>> start

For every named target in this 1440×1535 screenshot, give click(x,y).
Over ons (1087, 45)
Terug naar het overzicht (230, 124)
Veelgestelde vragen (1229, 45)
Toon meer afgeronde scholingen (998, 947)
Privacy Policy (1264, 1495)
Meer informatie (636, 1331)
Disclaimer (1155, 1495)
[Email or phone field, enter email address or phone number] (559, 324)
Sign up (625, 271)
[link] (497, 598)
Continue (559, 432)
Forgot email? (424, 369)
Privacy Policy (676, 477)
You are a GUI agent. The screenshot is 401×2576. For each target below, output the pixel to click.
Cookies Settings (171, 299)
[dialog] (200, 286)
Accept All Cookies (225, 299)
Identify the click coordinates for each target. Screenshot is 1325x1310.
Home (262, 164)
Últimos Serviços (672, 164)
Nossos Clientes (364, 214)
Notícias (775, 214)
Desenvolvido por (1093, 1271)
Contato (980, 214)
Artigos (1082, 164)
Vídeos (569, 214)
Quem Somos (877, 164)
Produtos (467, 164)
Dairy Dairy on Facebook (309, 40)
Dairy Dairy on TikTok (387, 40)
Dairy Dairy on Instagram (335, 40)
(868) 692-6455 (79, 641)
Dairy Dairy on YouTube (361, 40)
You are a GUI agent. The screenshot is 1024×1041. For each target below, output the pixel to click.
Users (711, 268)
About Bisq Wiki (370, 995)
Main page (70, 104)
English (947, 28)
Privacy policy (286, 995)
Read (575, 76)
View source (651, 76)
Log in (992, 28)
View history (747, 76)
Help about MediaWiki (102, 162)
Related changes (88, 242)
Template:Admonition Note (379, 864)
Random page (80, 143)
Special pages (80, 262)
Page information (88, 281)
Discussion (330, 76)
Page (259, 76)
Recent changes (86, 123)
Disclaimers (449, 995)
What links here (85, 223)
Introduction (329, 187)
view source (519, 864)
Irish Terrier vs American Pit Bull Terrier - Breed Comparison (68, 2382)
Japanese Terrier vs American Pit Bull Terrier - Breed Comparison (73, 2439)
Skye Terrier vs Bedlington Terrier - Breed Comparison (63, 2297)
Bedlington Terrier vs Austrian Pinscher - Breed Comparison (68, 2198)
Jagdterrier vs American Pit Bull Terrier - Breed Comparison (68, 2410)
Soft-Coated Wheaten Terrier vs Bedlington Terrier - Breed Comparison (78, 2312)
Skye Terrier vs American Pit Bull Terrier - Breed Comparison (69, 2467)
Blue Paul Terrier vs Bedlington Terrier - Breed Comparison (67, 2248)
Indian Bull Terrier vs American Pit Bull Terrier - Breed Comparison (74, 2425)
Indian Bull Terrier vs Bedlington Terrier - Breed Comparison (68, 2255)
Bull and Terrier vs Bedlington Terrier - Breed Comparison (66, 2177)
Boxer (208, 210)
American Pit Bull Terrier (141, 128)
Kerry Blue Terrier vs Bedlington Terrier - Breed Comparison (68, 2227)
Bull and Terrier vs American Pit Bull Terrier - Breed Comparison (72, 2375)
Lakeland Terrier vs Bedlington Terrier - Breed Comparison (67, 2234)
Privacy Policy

>> end

Count the lines in the rows above that contain the string "agent", and reply with the number alone.

2